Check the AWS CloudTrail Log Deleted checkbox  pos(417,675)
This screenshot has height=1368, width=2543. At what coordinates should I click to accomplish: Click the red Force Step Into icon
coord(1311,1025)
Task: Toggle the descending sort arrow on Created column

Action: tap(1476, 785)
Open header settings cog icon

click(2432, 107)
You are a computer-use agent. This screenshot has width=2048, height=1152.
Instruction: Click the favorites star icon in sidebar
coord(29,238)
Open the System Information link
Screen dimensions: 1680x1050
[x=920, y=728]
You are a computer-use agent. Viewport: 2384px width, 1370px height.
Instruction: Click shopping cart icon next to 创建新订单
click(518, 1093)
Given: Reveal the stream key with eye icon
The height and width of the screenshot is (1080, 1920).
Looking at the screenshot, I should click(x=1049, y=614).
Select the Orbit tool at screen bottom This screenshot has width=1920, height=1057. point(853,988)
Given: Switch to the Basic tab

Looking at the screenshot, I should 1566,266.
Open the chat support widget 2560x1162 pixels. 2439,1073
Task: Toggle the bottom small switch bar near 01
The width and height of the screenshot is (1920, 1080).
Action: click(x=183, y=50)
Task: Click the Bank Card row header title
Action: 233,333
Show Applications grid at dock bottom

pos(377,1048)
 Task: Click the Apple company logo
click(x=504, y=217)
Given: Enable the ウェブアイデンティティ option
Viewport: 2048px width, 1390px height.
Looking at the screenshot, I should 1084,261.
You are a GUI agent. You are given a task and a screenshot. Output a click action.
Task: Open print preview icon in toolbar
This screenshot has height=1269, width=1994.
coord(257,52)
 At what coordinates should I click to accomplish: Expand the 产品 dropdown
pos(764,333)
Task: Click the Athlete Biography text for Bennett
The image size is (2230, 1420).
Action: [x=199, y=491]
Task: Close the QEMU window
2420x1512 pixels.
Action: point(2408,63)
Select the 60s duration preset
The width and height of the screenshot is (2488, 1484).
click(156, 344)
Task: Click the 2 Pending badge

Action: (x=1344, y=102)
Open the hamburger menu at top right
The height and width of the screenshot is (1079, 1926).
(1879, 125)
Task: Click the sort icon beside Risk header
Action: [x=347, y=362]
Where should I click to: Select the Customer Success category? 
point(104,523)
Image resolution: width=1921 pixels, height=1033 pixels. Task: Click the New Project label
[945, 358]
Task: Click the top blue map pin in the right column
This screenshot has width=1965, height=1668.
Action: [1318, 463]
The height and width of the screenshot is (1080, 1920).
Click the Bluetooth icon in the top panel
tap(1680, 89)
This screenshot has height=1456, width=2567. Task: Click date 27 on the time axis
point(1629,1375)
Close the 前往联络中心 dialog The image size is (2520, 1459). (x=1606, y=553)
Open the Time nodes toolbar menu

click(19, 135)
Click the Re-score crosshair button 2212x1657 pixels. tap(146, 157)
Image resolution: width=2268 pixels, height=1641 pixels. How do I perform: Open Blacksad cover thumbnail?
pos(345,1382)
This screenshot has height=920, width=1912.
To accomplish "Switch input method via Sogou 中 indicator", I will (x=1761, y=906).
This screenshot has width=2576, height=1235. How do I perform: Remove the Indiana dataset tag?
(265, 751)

##############################

• [Assignment]:
Please give back exactly the lines of the listing above that run from the one containing "You are a computer-use agent. This" through the one containing "Select the Orbit", and only those.

• [Output for this exercise]:
You are a computer-use agent. This screenshot has width=2048, height=1152.
Instruction: Click the favorites star icon in sidebar
coord(29,238)
Open the System Information link
Screen dimensions: 1680x1050
[x=920, y=728]
You are a computer-use agent. Viewport: 2384px width, 1370px height.
Instruction: Click shopping cart icon next to 创建新订单
click(518, 1093)
Given: Reveal the stream key with eye icon
The height and width of the screenshot is (1080, 1920).
Looking at the screenshot, I should click(x=1049, y=614).
Select the Orbit tool at screen bottom This screenshot has width=1920, height=1057. point(853,988)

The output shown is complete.